図3:Allwinnerの「A64」は、5米ドルのプロセッサである(クリックで拡大)出典:テカナリエレポート

 ご存じの通り、半導体チップの価格はウエハーからの取れ数で決まる。単純計算になるが、A64の製造に直径30cmのウエハーを使った場合、2000個弱のチップが1枚のウエハーから取れることになる。ウエハー価格はプロセステクノロジーや量産数によって変動するが、A64が使う28nmでは数千米ドルである。仮に4000米ドルとしよう。4000米ドルのウエハーから2000個のチップが取れる。つまり、原価は1チップ当たり2米ドルとなる。歩留まりが90%なら、おおむね原価は1割高くなる。その上にテストコスト、パッケージコスト、設計コスト、販売コストなどが乗ってくる。それ故、64ビット4コア=5米ドルは驚異的な数字と言わねばならない。しかし、Allwinnerはこれほどの低価格でA64をリリースし、15米ドルという低価格なPINE64を実現できているのだ。

 図4は、A64プロセッサのチップ開封の様子である。ARMの最新の64ビットコアを4基搭載し、さらにはGPU、4Kビデオエンジン、MIPIやHDMIのインタフェースを備えた高度なSoCとなっている。
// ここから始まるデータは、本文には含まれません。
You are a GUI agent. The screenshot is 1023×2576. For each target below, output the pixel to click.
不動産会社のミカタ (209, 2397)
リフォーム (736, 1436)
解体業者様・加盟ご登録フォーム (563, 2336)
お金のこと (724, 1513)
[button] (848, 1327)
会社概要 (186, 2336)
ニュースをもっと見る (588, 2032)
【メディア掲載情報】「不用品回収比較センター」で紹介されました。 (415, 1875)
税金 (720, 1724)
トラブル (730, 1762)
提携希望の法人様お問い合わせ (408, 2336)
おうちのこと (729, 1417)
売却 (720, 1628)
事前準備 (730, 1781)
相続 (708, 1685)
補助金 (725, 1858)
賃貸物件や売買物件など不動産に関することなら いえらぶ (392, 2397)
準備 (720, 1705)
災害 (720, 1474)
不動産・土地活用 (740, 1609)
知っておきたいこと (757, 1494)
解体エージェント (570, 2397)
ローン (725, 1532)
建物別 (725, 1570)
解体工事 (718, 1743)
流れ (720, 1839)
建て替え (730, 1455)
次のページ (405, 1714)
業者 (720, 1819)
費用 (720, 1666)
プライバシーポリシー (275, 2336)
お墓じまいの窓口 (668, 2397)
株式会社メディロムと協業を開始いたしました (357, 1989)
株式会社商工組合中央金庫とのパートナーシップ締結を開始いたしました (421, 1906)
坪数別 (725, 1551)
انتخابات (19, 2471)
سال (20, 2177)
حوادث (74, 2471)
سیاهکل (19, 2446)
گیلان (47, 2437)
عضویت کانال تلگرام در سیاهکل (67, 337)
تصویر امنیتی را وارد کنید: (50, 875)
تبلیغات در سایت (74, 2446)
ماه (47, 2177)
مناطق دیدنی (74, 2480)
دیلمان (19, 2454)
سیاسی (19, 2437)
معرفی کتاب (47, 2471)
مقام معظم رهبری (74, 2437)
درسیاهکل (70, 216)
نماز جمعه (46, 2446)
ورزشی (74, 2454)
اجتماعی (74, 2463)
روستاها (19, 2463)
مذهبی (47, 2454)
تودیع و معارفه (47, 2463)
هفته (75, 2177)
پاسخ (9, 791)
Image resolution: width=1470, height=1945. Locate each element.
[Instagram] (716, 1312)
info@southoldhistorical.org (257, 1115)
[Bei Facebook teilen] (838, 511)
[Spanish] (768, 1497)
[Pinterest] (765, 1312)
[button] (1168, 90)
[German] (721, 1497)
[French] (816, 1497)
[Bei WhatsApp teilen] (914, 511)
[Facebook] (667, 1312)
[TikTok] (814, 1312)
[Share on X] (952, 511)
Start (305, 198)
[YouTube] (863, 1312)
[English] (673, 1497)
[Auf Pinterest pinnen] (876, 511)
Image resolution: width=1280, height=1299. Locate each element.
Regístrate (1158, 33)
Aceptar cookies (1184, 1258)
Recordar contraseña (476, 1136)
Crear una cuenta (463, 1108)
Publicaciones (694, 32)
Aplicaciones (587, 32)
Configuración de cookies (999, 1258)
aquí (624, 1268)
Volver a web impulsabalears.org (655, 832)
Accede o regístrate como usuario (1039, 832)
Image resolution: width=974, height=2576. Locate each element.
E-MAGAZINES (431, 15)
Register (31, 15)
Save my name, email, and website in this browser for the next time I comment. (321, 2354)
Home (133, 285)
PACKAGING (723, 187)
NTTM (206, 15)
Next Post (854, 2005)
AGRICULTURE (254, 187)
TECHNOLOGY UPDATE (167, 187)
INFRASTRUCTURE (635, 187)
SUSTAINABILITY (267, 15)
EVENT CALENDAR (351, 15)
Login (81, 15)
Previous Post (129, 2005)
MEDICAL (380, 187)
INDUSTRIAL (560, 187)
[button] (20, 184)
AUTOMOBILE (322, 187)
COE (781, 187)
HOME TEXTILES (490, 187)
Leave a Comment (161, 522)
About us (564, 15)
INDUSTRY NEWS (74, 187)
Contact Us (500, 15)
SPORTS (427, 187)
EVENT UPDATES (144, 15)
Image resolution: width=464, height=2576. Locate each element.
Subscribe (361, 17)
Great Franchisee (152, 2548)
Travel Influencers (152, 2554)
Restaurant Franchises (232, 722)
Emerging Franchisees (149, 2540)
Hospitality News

中国のファウンドリーであるSMIC(Semiconductor Manufacturing International Corporation)の先端工場で、28nmプロセスを使って製造されている。


図4:A64の内部(クリックで拡大)出典:テカナリエレポート

 図5は、本家ラズパイ3とPINE64を比較したものである。ともに64ビットCPUコアを4基搭載するという点では同等の製品だ。しかしGPU性能は、PINE64に搭載されているARM「Mali-400」の方が、約4倍高いものになっている。


図5:ラズパイ3とPINE64の比較結果(クリックで拡大)出典:テカナリエレポート

 製造プロセスは、ラズパイ3に搭載されたBroadcomのプロセッサ「BCM2837」はTSMCの40nmプロセス、PINE64のA64はSMICの28nmプロセスだ。40nmよりも28nmの方がチップに供給する電圧が低いので、電力は20%ほど少ない。すなわち高性能で低消費電力のプロセッサは、ラズパイ3ではなく、PINE64に搭載されている方なのだ。しかも、製品自体の価格もPINE64がはるかに安い。